# Expat Package



## jdemay (Nov 3, 2009)

Hi All,

I'm considering a potential internal move to Dubai (From France).

I don't know the specifics in terms of Salary but the expat package is as follows:

220 000 AED/Year housing
48 000 AED/Year car
75% of School fees up to 20 000aed per Year.

I hear that the economy is in turmoil currently in Dubai, will it have an impact on the property rental market ? 

We are a family of 4 with a teenager and a preteen, is 220K AED adequate for housing ? Are amenities typically provided for properties in that price range ? (Thinking of swimming Pool and/or Gym)

Can we lease a decent car with 48K AED per year ?

With housing, car and School being taken care off, any indication of the Salary required to lead a comfortable lifestyle ?


thanks in advance


----------



## Gavtek (Aug 23, 2009)

That's certainly enough money to get a nice 4 bedroom villa in a desirable location. You should also be able to get a decent SUV like a Mitsubishi Pajero for 4k per month.

With all that taken care of, you should be able to lead a comfortable life whatever your salary is (assuming it's in line with the package listed above).


----------



## achandia (Jan 6, 2010)

Hi there,

There are a number of changes that have occured in Dubai over the past 18 months as a result of the economical turmoil therefore the first thing I would advise is to try and ensure job security out here before uprooting.

The rental prices have gone right down and there are sources which suggest that they may still dip further. 220k will find you a nice appartment or villa with good amenities and 48k will allow you to rent a mid-range family vehicle.

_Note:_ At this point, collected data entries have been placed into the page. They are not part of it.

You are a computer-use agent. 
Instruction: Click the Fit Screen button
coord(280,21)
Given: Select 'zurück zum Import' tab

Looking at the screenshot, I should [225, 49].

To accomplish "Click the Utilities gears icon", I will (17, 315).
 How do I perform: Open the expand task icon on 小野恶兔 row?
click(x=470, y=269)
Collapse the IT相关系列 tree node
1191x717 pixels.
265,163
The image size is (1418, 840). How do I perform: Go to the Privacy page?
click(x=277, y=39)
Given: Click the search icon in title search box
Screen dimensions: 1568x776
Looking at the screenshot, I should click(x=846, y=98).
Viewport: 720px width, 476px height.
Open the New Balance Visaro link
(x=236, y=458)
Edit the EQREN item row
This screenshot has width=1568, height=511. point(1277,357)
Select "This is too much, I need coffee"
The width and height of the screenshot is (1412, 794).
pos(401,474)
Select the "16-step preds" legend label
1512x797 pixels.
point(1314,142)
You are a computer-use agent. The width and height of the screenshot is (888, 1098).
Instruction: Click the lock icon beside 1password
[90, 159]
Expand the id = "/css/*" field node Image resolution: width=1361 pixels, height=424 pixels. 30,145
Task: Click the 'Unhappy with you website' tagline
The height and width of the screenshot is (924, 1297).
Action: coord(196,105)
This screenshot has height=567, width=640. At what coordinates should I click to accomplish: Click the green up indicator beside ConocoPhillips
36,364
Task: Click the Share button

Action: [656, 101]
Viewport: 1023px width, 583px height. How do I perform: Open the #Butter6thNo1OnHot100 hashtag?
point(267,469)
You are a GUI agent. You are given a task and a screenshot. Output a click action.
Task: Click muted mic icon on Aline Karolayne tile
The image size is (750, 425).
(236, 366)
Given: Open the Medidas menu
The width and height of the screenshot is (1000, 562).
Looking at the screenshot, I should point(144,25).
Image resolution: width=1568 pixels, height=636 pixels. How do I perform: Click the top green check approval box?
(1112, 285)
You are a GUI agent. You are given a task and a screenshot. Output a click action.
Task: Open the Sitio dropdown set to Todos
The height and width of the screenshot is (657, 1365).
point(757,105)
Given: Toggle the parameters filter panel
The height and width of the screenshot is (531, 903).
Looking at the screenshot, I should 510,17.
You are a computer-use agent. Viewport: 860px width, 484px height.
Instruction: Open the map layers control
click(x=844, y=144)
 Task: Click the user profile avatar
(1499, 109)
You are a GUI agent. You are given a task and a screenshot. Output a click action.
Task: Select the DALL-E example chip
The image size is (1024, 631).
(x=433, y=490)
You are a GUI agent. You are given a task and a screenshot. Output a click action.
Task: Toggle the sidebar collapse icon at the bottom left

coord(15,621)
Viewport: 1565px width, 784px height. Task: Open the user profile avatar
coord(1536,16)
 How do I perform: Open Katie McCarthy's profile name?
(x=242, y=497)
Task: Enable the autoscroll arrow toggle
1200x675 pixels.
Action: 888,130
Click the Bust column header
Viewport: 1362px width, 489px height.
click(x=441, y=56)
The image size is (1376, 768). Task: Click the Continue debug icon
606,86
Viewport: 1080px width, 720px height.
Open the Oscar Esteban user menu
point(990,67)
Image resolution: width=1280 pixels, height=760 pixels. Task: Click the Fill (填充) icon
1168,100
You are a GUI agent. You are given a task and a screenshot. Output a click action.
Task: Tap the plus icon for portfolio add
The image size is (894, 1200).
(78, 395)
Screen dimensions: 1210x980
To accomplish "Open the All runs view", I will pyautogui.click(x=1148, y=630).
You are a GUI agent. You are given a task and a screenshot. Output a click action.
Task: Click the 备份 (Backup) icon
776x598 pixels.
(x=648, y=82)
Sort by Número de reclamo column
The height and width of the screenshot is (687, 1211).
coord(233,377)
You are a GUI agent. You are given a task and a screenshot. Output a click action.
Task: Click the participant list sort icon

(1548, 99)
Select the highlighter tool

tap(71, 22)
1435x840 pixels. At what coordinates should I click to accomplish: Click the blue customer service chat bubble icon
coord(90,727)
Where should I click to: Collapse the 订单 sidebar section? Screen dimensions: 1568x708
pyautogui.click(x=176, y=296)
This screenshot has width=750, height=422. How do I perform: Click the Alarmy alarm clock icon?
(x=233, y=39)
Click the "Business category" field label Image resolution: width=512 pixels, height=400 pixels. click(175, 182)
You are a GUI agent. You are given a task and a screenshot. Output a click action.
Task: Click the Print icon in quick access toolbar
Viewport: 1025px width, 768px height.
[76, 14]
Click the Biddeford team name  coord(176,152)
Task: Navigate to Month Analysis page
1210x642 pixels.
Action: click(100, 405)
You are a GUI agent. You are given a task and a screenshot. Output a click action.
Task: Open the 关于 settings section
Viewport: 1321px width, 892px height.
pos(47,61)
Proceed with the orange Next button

Obviously, if you want a prestige car, you would need to add to this however the allowances which you have been allocated are certainly very reasonable.

The one area which you need to look into some more is schools and fee prices. I am doubtful that 20k wil cover 75% of the fees for a good international school however I would suggest you research some more on this point.

All the best with the move.



I'm considering a potential internal move to Dubai (From France).

I don't know the specifics in terms of Salary but the expat package is as follows:

220 000 AED/Year housing
48 000 AED/Year car
75% of School fees up to 20 000aed per Year.

I hear that the economy is in turmoil currently in Dubai, will it have an impact on the property rental market ? 

We are a family of 4 with a teenager and a preteen, is 220K AED adequate for housing ? Are amenities typically provided for properties in that price range ? (Thinking of swimming Pool and/or Gym)

Can we lease a decent car with 48K AED per year ?

With housing, car and School being taken care off, any indication of the Salary required to lead a comfortable lifestyle ?


thanks in advance[/QUOTE]


----------



## Elphaba (Jan 24, 2008)

jdemay said:


> Hi All,
> 
> I'm considering a potential internal move to Dubai (From France).
> 
> ...



That's a decent set of allowances, but the school fees allowance is far too low and you will have to dip into your pocket to top that up.

For AED 220k you should be able to get a nice 4 bed in Umm Sequim or Jumeirah, but unlikely to have a private pool. There are however quite a few developments of 8-12 houses around with a shared pool.

AED 48K will get you a reasonable 4x4, but not top of the range.

The amount if income you need depends on several factors - mainly a decent amount for your occupation and your lifestyle.

-


----------



## mrbig (Sep 10, 2009)

the schooling will break this deal for you.

for my 7 year old daughter her school is 43,000aed a year
for my 5 year old son his school is 39,000aed a year

Also they "do not" go to the most exspensive schools in Dubai.


----------



## Lenochka (Apr 19, 2008)

I disagree, MrBig....at least formally to your post.

If the school fees are a "Deal Breaker" can only be decided by the one who knows the whole package. Basically, if you do not know the salary, it is impossible to say if this is a deal breaker....

just my humble opinion


----------



## jdemay (Nov 3, 2009)

Thanks for all the feedback keep it coming.

A few additional points:

The School Allowance cap is per kid, The "Lycee Français Dubai" seems to be the only French speaking High School, and the Tuition is listed at 25K AED according to their WebSite, so I think it fits well with the 20K limit with 75% being taken care of by the company.

As for Job Security, the Job is really a assignement for a Large Multinational company the Role is really a middle east role, with the region going from Morroco to Pakistan. UAE is just one country so I'm not overly worried about Job Security.


In terms of Salary, I have seen people with similar seniority being offered 35K AED/Month salaries with the above mentioned expat packages.

I think my salary should be in that range.

I currently lead a comfortable life in France, and I don't want to move to Dubai and end up not being able to sustain the same lifestyle.



Thanks again for all your feedback / insights


----------



## VADXB (Jun 4, 2009)

jdemay said:


> Thanks for all the feedback keep it coming.
> 
> A few additional points:
> 
> ...


I think you will do well with such a package. Cost of living in Dubai can be quite deceptive but at that pay range, you should be okay. 

Regarding the lifestyle, there are both plus and minus in Dubai (Just like every other place, really) but the extent to which they impact depends on the individual. For instance, i never had problem with common cold or fever but ever since i started living here, i constantly suffer from cold. They say the reason could be excessive indoor living where you are constantly exposed to air conditioners. But the positives of dubai living will be things like affordability of domestic help etc.

So consider all the aspects before the move. 

Good luck


----------